Memory Lane: Rav Mordechai Aaron Hakohen Kaplan

Memory Lane: Rav Mordechai Aaron Hakohen Kaplan

In the small town of Medewitz, in the Minsk region lay a dying woman. Her parting words to her only 11-year-old son were; “go learn in the big yeshivos, and become great in Torah.” Rav Mordechai Aaron Kaplan fulfilled her wish, and the Jews of Harlem and Boro Park of yesteryear would reap the fruits of her fervent wish. He left for Minsk, and entered the yeshiva of Rav Leib Bass, a dayan in the city, and later in the yeshivos of Slutsk and the Mir, where he excelled in his learning. 

He arrived in America in 1908, and entered Yeshiva Rabbeinu Yitzchok Elchonon, receiving semicha there. 

His first position was in the Bnei Yaakov Shul in East New York, then a very prominent tenure in Nachlas Tzvi in Harlem, and around 1926, Rabbi Kaplan assumed the position of Rav of Congregation Bnei Yehuda in Boro Park. 

Rabbi Kaplan was extremely involved in the fields of kashrus, heading up the Vaad hakashrus of Boro Park, and headlined many meetings for this cause. In the field of chinuch, he oversaw Yeshiva Toras Emes, and was deeply involved in this. He waged a fierce battle for the cause opf Shemiras Shabbos, holding rallies and gatherings, and lobbying for the repeal of the “blue laws.”  

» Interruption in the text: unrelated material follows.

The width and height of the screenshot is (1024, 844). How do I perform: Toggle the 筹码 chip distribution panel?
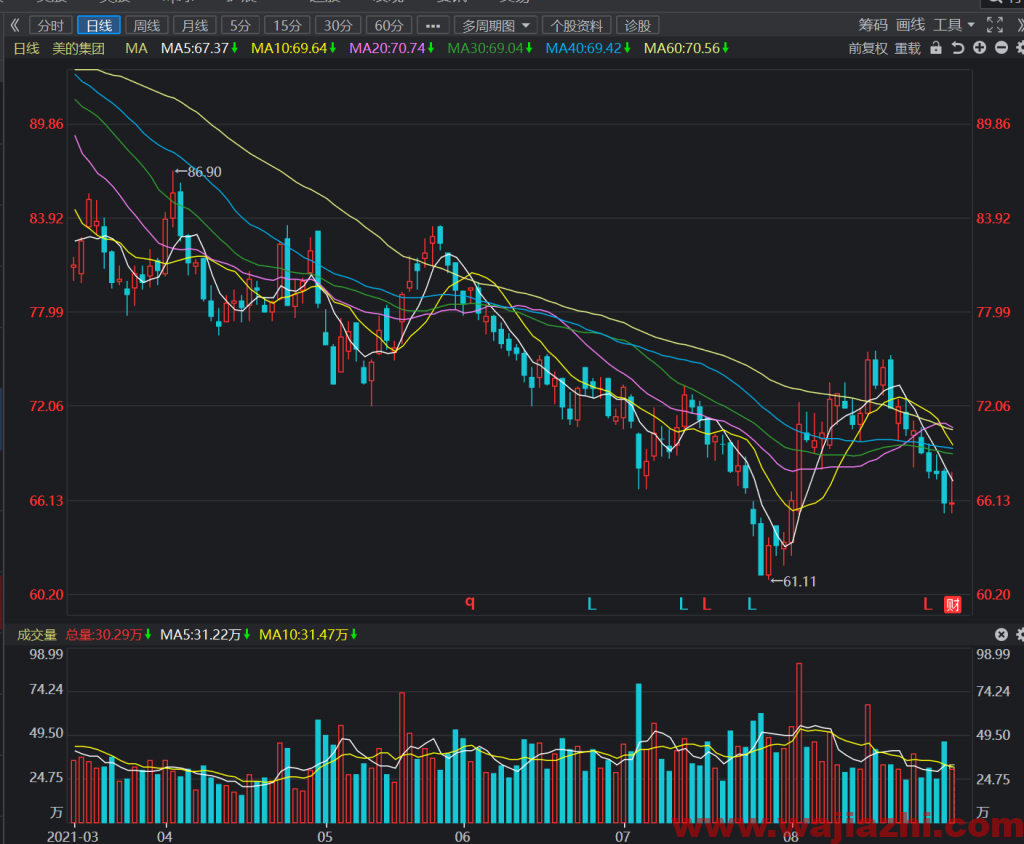[873, 25]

Dr. Phillip Kipust, z”l, a native of Boro Park from the early days, and a longtime mechanech in the town, did much work in commemorating the history of Boro Park in his three-volume “I Remember Boro Park, a collection of his articles that appeared in his newspaper column since the 1970’s.” He profiled Rabbi Kaplan fifty years since his passing, and interviewed a number of individuals who spent their youth in the shul and retained an indelible impression of the man. 

“A recurring theme in almost any conversation I had with people about Rabbi Kaplan was his great oratorical prowess—Almost everyone I spoke to about Rabbi Kaplan z”l remarked about his great oratory and how they recalled the Shul being packed when he spoke (in the Yiddish language) in particular on Shabbos afternoons.” 

Another recalled his father—a board member at the shul—taking him to the Rav’s residence on 54th Street to be tested on the chumash he had learned in Yeshiva Eitz Chaim. He also related how Rabbi Kaplan memorably, year after year, led the congregation in tefillas Ne’ilah… the Rabbi’s perfect Hebrew diction - how he enunciated every word with great precision, pronouncing each syllable. 

Others recall frequenting the Rabbis home where he would pasken she’eilos on the chickens that came from one of the many butchers in Boro Park, and how he kept a designated knife on hand for this purpose. His daughter related how people would come from far and wide to have their disputes settled by Rabbi Kaplan. 

Thus, Rav Kaplan dedicated himself completely to furthering the cause of Yiddishkeit in America in all areas. He was niftar on 25 Shevat 1951, and his levaya was a rare gathering of masses of people who accorded a kavod acharon to this leader who led and inspired them in Boro Park of yesteryear.